=== Begin Enclosure ===
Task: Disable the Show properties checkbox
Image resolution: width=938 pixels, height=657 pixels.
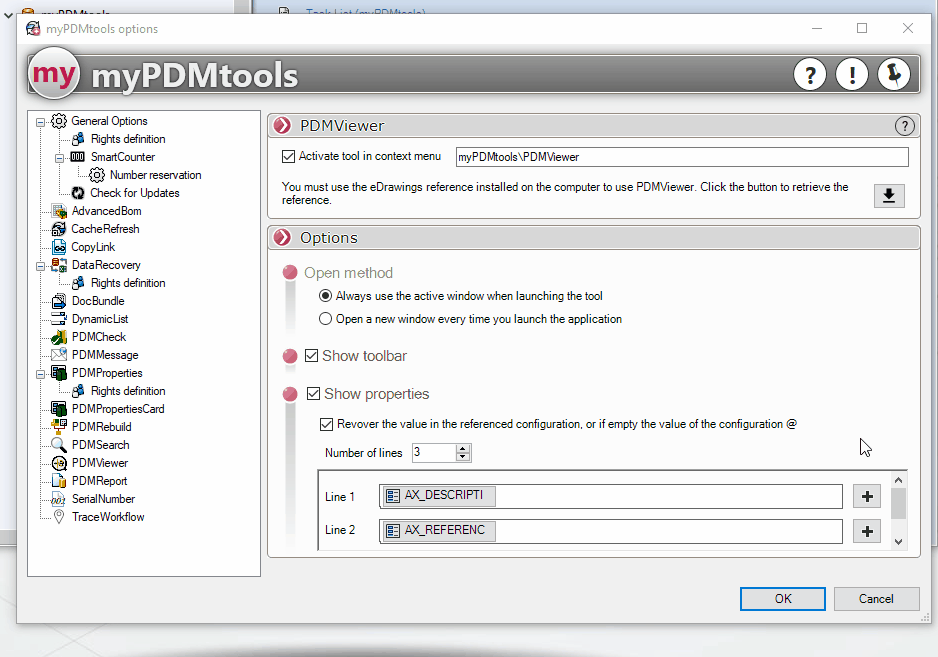Action: 312,394
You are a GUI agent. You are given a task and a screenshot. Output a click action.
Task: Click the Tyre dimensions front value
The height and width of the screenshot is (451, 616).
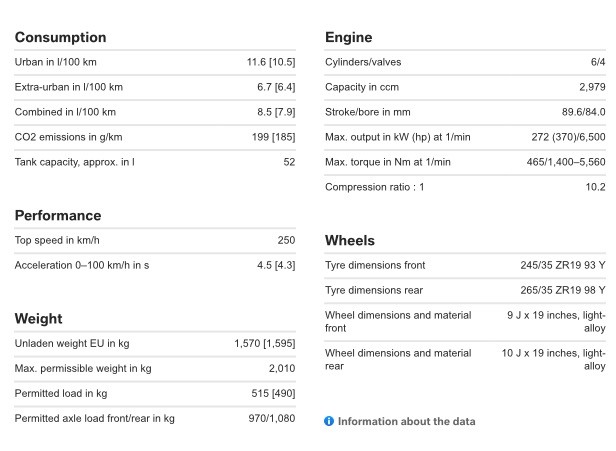tap(563, 265)
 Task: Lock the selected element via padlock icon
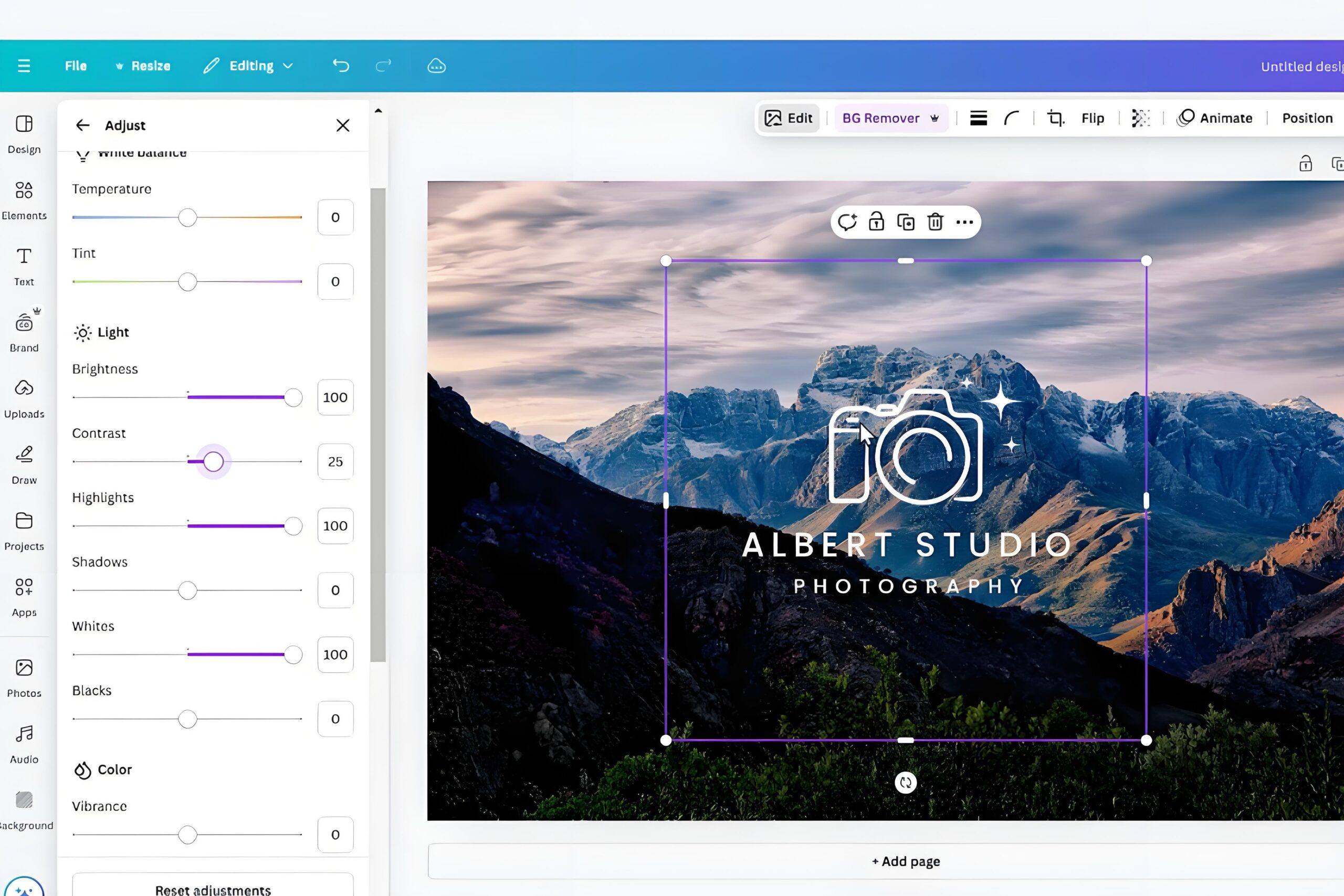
=== End Enclosure ===
Leave every picture out and print exactly the lines from the one that contains "The height and" through the last line of the material above.

The height and width of the screenshot is (451, 616).
tap(563, 265)
 Task: Lock the selected element via padlock icon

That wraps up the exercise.